Collected below lie some of the funniest misconceptions put forth in sex ed class. While some of these stories get quite funny, many of these sex misconceptions actually highlight the real dangers of inadequate sexual education. And teachers themselves remain just as prone to putting the wrong information out there, so educators, listen up! When put together as a whole, these sex ed testimonials make a good case for a universal standard for sex education, and not the "abstinence only" kind.

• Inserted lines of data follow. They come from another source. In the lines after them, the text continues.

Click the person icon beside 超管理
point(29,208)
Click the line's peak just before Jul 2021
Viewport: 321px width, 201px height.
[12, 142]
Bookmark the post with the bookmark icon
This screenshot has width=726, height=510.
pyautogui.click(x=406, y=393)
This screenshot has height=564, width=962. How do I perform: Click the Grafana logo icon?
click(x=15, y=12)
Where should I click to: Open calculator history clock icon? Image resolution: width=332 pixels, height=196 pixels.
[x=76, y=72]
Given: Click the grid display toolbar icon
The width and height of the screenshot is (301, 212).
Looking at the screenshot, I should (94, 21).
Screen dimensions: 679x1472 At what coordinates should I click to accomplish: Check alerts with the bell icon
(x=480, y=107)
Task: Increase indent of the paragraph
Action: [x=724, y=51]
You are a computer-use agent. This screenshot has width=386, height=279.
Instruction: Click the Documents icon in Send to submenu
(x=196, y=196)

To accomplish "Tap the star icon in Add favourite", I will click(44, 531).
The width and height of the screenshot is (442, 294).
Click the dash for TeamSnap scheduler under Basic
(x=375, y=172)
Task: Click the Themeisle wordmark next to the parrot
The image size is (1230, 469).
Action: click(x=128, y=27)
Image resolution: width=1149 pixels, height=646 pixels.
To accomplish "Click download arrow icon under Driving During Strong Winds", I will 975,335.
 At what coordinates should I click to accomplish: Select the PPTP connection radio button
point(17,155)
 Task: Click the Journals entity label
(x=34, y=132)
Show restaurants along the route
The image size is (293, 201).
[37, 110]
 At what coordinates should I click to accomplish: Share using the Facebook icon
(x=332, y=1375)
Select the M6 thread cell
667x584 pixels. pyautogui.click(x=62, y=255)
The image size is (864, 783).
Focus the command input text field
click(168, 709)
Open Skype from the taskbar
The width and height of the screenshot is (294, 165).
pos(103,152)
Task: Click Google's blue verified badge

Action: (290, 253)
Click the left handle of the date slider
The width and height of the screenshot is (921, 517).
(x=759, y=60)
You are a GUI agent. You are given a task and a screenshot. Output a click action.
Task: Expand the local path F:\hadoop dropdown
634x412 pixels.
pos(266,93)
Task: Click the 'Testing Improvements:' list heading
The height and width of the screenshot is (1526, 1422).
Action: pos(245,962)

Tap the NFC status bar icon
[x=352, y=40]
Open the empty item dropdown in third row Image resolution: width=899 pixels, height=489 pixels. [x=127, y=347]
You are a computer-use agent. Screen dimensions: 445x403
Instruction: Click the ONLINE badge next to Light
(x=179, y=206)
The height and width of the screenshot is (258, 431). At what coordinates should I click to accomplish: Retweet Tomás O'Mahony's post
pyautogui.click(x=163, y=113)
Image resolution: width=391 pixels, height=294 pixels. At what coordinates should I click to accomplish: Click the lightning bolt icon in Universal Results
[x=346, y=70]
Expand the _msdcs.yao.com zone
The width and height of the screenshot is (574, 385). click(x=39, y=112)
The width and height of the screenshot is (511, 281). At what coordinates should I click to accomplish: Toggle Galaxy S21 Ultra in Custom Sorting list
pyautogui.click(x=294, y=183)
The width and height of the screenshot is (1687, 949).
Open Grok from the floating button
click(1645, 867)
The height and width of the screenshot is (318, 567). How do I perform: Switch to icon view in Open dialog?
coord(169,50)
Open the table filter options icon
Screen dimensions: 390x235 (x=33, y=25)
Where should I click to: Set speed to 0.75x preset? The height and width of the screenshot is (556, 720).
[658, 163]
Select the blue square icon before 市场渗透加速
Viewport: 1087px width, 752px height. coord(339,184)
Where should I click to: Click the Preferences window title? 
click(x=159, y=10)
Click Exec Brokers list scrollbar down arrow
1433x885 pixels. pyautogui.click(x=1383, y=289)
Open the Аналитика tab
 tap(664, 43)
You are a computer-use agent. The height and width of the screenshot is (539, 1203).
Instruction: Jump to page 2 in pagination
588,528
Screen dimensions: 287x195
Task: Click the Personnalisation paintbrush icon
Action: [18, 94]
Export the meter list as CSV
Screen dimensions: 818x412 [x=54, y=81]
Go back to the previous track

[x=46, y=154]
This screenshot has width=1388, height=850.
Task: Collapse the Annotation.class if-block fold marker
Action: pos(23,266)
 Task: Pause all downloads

If You Don't Use It, You Lose It
"One young lady approached me in the hallway, obviously scared. After getting her to calm down, she asked me if it were true that vaginas begin rotting if 'unused,' in a sexual sense, for too long. Needless to say, I also had a talk with the young man who had been pursuing her through some less than savory means."
What It Means To Be 'Sexually Active'
"I worked with a group of teen girls, several who had babies by the time they were 14. The school nurse visited class for the sex ed talk. She talked repeatedly about the need for birth control if you're 'sexually active.' The nurse visited me a few days later because one of my students had requested birth control.
'But you said you weren't sexually active,' she said to the young lady. My student responded, 'I'm not. He's the one doing all the moving!'
Now when we discuss being 'sexually active' I make the universal symbol for coitus (make circle with with left hand index finger and thumb, insert right hand index finger)."
What Condoms Do
"I'm not a sex ed teacher but a peer health educator at my school (we're that group that hands out condoms and post up random sex facts around campus). During one of our events there was a group of girls, freshmen, who could not be convinced that condoms helped prevent STDs. Or pregnancy. When I asked them what they thought a condom could possibly be for then, one of them said, 'To enhance the girl's pleasure...'
I like to think I prevented at least one of them from contracting a disease. Or a fetus. Or both."
Taste The Rainbow And You Don't Get Pregnant
"My sister is a sex ed teacher. Apparently a belief that more than a few students have is that yellow skittles can act as birth control."